Leukemia 2002 Jun;16(6):1035-44
Bax expression correlates with cellular drug sensitivity to doxorubicin,
cyclophosphamide and chlorambucil but not fludarabine, cladribine or corticosteroids
in B cell chronic lymphocytic leukemia.
Bosanquet AG, Sturm I, Wieder T, Essmann F, Bosanquet MI, Head DJ,
Dorken B, Daniel PT.
Bath Cancer Research, Wolfson Centre, Royal United Hospital, Bath, UK.
In B-CLL, non-proliferating B cells accumulate due to defective apoptosis.
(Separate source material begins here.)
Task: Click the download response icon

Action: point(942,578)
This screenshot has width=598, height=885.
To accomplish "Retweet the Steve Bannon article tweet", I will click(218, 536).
Cytotoxic therapies trigger apoptosis and deregulation of apoptotic pathways
contributes to chemoresistance. Loss of the apoptosis-promoting Bax has
been implicated in resistance to cytotoxic therapy. We therefore evaluated
ex vivo drug sensitivity of CLL, producing chemoresponse data which are
prognostic indicators for B-CLL, in particular in the case of purine nucleoside
analogs. To analyze the underlying mechanisms of drug resistance, we compared
endogenous Bax and Bcl-2 expression to ex vivo response to eight drugs,
and to survival in 39 B-CLL patients. We found that reduced Bax levels
correlated well with ex vivo resistance to traditional B-CLL therapies
- anthracyclines, alkylating agents and vincristine (all P < 0.04).
Surprisingly, no such relationship was observed for the purine nucleoside
analogs or corticosteroids (all P > 0.5). Mutational analysis of p53
could not explain the loss of Bax protein expression. Levels of Bcl-2 were
not associated with sensitivity to any drug. In contrast to the ex vivo
data, neither Bax or Bcl-2 expression nor doxorubicin sensitivity were
associated with increased survival whereas sensitivity to fludarabine correlated
with better overall survival (P = 0.031). These findings suggest that the
resistance to purine nucleoside analogs and corticosteroids in B-CLL is
due to inactivation of pathways different from those activated by anthracyclines,
vinca alkaloids and alkylating agents and may be the molecular rationale
for the efficacy of purine analogs in this disease.